Manufacturers noted that one size cage does not necessarily fit all same-sized birds. Small species, such as the finch, may need a larger cage because it is highly active. Another bird, such as one with a long tail, needs a taller, rather than wider, cage.
“For some small birds, the length of the cage is more important than the height, as flying is done side to side rather than up and down, and flying is their exercise,” said Carole Anne Michaelsen, the bird and small animal category manager at Rolf C. Hagen Inc. in Baie d’Urfe, Quebec, Canada.
Retailers report that matching a bird's cage needs to its owner's color preferences is a rising trend. Photo courtesy of JacobPrusakiewicz -Preuss Pets
While finding the right-sized cage can be challenging for bird owners with one bird, for customers who own two or more birds, cage purchases can become more complicated.
“We spend as much time as needed to determine a customer’s needs,” said Frank Miser Sr., owner of Magnolia Bird Farm in Anaheim, Calif. “For example, certain birds should not be housed together, such as parakeets and lovebirds. The lovebird is more aggressive and will fight with the parakeet.”
Many retailers reported that, in addition to spaciousness, a significant number of consumers are gravitating to easy-to-clean cages that come in a variety of designer colors and styles. Miser sees cage design as the big trend.
“Cage manufacturers regularly offer new designs that are geared toward the taste of the human, not the bird,” he said. “Some of the design innovations may be architectural to fit into one’s home design; others are the use of different materials, such as Plexiglas rather than bars. There may be differences in the style of feed cups and doors, and of course, powder coating.”
How do you determine the appropriate cages in which to house and display certain bird species in-store?
“The cages we use in-store are the same ones we sell to our customers. Cage size is determined by the size of the bird. For example, a canary or parakeet requires half-inch bar spacing, while a macaw cage will have 1-inch bar spacing.”
—Frank Miser Sr., owner of Magnolia Bird Farm in Anaheim, Calif.
“We display as simply as possible. Smaller birds (quakers, cockatiels, parrots) are in open petters. We also have larger cages designed specifically to showcase, and these offer up to three separate tiers and stand 7 feet high.”
—Jeff Frankel, franchise owner at Petland in Cicero, N.Y.

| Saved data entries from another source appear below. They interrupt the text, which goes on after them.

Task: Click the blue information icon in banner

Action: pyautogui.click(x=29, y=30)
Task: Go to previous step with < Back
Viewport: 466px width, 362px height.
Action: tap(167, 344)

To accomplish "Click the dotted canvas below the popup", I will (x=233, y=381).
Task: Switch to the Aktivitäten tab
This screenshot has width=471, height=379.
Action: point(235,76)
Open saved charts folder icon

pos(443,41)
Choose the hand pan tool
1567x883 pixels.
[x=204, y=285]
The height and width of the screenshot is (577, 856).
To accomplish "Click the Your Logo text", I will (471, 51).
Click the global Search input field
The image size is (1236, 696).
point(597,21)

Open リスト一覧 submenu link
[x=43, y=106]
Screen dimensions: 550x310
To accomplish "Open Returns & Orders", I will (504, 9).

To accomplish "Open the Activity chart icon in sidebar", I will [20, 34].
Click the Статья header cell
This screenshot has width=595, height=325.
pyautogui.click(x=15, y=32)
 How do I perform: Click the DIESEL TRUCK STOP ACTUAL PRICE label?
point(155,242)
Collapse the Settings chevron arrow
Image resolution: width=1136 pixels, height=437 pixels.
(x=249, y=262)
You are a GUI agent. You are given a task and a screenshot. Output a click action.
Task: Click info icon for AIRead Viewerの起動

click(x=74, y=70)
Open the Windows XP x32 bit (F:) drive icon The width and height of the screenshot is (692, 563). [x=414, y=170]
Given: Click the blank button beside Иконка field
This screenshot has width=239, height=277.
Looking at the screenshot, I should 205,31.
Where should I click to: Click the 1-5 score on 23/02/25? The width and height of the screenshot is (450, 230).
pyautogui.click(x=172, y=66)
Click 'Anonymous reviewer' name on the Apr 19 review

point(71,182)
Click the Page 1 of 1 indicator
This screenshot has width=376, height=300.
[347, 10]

“Everything in my store is colors. The store is designed as a Caribbean village with a river that runs through it. There’s full-spectrum lighting. Cockatoos are singly put out around the inside perimeter of the village. We also use King’s Cages Java Trees to display birds when they can be monitored by staff. Also, we have an awesome Hookbill Room where the birds are housed according to age and development and community flocks that can cohabit together. Canaries, finches and doves cohabit in flight cages. We have social aviaries and single ones. And we only put a healthy amount of babies in display cages.”
—Debbie Preuss, co-owner of Preuss Pets in Lansing, Mich.
“[We put] one clutch of parakeets (four or five birds) to a cage; no more than two conures together. We have a Bird Room that is viewable through two picture windows. With permission, customers can go in to interact with the birds. The main attraction, though, is our cockatoo, which is displayed in a large stainless-steel cage that’s filled with the best new treats and toys on the market.”
—Terri Martin, owner of M&D Bird Farm in Harbeson, Del.
Matching the bird’s cage needs to the pet owners’ color palette is becoming trendier, retailers agreed.
“I’m finding more customers interested in color selection,” said Terri Martin, owner of M&D Bird Farm in Harbeson, Del. “They want the cage to match the color scheme at home.”
She cited King’s Cages as a quality manufacturer she stocks for its rich choices of design and color.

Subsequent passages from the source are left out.